These numbers are adjusted for inflation. Note the arrows at the top which show how far the vertical bars extend.
David Cay Johnston received the Pulitzer Prize for his coverage of tax policy while at The New York Times. He now teaches at Syracuse University College of Law...Text and image from Taxanalysts, where there is more explanation.
In 2011 the average AGI of the vast majority fell to $30,437 per taxpayer, its lowest level since 1966 when measured in 2011 dollars. The vast majority averaged a mere $59 more in 2011 than in 1966. For the top 10 percent, by the same measures, average income rose by $116,071 to $254,864, an increase of 84 percent over 1966.
Plot those numbers on a chart, with one inch for $59, and the top 10 percent's line would extend more than 163 feet.
Now compare the vast majority's $59 with the top 1 percent, and that line extends for 884 feet. The top 1 percent of the top 1 percent, whose 2011 average income of $23.7 million was $18.4 million more per taxpayer than in 1966, would require a line nearly five miles long.
That disparity in income growth rates comes as the total federal tax burdens on those at the top have been slashed, compared with 1966, especially for the long-term capital gains that account for about a third of total income at the very top...
The Saez-Piketty analysis shows the concentration of growth at the very top increasing. That is bad for tax revenue and bad for social stability. The drop in incomes among the vast majority holds back economic growth, because there is just not enough aggregate demand to support creating enough new jobs to keep up with population growth...
That is a lot of stress being placed on people between the bottom rung and the top. I think it is more stress than the social ladder can bear, although when and how it will break no one will know until it happens...
What's interesting about this, is that there is quite a bit of difference between using IRS AGI data and from the Census data.ReplyDelete
If you use tax units (as was done by Piketty and Saez), you see that the median income (as expressed on their tax returns as AGI) has only increased by 3.2% over the last 30 years.
But if you use household income, as compiled by the IRS you see that during the same time it has increase by 15.2% That's a factor of 5 difference!!
Part of this is that the number of Tax Units (tax filers) have increased substantially over the last 30 years -- lots of people living together, but filing separately. That tends to skew the statistics, making the outlier values much more dramatic. AGI also doesn't include government transfer payments, such as Social Security, which have become a larger part of of people's expected income used for households.

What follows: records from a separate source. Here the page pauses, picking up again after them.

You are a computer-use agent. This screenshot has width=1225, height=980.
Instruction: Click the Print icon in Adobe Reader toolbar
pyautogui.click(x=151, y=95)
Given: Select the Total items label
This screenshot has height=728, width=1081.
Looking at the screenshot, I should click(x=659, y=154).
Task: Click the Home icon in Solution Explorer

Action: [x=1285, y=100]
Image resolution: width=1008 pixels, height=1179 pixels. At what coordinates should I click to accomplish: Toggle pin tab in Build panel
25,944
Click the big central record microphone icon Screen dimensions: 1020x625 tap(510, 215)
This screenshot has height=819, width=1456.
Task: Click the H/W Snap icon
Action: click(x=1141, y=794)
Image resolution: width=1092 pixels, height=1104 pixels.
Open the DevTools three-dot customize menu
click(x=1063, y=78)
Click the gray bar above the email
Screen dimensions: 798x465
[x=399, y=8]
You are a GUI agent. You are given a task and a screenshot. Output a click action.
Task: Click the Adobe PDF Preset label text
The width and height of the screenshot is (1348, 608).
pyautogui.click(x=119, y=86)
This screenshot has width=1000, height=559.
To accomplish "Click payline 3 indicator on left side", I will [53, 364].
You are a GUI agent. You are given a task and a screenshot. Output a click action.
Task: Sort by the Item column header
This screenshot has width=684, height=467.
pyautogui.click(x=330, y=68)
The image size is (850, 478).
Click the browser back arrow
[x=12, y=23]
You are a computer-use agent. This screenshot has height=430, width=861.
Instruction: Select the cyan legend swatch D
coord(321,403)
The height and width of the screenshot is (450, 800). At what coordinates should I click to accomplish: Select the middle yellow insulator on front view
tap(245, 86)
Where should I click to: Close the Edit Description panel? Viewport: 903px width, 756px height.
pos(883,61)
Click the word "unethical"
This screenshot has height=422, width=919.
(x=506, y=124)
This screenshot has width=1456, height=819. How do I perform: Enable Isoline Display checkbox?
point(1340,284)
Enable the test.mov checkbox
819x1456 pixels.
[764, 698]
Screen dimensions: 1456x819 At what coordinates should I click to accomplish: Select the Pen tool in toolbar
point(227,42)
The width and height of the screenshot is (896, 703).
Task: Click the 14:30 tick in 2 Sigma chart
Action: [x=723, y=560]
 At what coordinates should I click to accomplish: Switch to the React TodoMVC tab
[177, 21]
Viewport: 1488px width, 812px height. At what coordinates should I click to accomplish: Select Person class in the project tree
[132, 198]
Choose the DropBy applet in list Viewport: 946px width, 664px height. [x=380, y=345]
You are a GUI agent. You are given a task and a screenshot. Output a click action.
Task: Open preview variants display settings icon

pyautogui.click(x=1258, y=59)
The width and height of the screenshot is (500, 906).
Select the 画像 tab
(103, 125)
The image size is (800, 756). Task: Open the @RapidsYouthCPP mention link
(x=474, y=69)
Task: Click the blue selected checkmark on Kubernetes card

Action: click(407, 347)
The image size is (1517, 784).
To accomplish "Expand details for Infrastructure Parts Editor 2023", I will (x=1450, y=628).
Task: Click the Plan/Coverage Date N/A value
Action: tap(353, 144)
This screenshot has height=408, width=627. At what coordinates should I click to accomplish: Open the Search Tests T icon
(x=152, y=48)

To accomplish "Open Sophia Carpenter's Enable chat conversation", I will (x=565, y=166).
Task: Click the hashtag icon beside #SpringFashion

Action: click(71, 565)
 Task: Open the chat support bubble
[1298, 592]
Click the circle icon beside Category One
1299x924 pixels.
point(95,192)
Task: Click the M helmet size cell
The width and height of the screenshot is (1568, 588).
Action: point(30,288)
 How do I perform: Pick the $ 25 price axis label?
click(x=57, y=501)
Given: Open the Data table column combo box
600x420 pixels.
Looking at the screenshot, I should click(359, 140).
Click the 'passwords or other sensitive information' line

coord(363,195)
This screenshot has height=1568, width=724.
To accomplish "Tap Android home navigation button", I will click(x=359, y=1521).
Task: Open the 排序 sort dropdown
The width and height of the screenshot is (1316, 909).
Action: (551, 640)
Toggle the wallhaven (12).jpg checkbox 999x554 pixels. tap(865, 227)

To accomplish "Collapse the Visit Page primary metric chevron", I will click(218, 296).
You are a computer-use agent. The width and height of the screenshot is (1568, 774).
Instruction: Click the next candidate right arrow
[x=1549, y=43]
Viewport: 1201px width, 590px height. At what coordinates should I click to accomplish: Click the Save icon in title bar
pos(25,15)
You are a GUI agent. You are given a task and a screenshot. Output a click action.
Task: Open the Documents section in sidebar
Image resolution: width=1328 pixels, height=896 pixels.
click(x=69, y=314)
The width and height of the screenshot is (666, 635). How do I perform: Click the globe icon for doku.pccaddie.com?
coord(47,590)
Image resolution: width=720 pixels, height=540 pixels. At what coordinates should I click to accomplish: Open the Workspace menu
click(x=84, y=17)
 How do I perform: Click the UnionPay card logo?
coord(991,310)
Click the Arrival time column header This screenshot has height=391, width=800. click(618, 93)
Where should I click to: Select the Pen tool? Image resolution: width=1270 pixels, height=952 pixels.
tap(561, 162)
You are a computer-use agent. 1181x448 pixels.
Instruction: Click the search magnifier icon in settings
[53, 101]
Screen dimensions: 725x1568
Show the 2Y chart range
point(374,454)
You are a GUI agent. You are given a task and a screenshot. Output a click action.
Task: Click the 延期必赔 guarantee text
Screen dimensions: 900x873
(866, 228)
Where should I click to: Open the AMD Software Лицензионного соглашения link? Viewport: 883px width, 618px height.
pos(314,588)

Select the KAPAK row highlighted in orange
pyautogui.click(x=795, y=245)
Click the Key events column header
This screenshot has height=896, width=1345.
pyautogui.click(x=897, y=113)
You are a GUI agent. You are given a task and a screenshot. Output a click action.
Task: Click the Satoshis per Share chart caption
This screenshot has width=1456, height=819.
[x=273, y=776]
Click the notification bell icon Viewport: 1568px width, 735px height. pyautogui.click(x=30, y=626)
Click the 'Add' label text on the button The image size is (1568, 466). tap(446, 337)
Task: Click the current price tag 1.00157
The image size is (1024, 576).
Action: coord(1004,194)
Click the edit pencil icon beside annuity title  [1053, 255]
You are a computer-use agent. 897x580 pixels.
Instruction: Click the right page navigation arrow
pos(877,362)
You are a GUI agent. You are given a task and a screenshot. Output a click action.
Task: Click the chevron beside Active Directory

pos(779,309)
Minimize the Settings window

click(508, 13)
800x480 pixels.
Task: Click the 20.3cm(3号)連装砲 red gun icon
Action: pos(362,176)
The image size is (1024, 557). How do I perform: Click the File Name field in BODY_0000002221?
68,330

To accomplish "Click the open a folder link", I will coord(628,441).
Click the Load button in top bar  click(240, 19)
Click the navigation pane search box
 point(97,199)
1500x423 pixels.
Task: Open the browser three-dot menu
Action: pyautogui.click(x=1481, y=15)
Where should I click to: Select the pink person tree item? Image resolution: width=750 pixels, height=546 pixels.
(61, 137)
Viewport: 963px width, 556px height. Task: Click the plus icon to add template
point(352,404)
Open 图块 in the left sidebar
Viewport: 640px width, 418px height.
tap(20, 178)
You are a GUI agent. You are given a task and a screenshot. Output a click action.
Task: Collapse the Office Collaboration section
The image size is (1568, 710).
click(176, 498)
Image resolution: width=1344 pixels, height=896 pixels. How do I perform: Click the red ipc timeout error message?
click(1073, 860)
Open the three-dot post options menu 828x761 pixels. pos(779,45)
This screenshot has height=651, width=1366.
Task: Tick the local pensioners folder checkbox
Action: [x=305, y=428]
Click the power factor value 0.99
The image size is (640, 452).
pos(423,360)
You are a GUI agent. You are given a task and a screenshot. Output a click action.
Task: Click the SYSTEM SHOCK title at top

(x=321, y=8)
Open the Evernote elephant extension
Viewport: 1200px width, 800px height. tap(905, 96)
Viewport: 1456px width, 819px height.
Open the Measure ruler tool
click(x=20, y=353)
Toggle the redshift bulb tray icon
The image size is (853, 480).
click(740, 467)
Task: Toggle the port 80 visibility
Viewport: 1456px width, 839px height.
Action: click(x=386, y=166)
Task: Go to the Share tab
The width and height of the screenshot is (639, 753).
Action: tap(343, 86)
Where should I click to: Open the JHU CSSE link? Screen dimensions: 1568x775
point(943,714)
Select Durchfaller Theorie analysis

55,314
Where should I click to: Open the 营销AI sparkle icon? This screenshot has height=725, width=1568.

A recent article that discusses this is at http://www.aei-ideas.org/2012/04/piketty-and-saez-vs-burkhauser-and-cornell-whos-right-on-income-inequality-and-stagnation/
The discussion by Burkhauser indicates that when you start looking at this at a household level, you see that the increase over the last 30 years is 23.6% (not 3.2%) for median income for the household sharing unit -- adjusted by the number of people in the household, and including government transfer payments (which are not in the AGI as reported to the IRS) THey also further indicate that if you include "benefits in kind" that aren't taxable (such as employer paid health insurance) the increase in median household income rises by 36.7% over the past 30 years. That's an order of magnitude larger increase than the Piketty and Saez assessment -- a huge difference.
This is not to say that incone inequality is not rising, but that the statistics here are quite challengable, so that we need to think about where the statistics are coming from and what is or isn't included in them.
I also suspect anything that tries to compare something with very different magnitudes on an absolute scale (in units of $59, say) and not by comparing on percentage basis.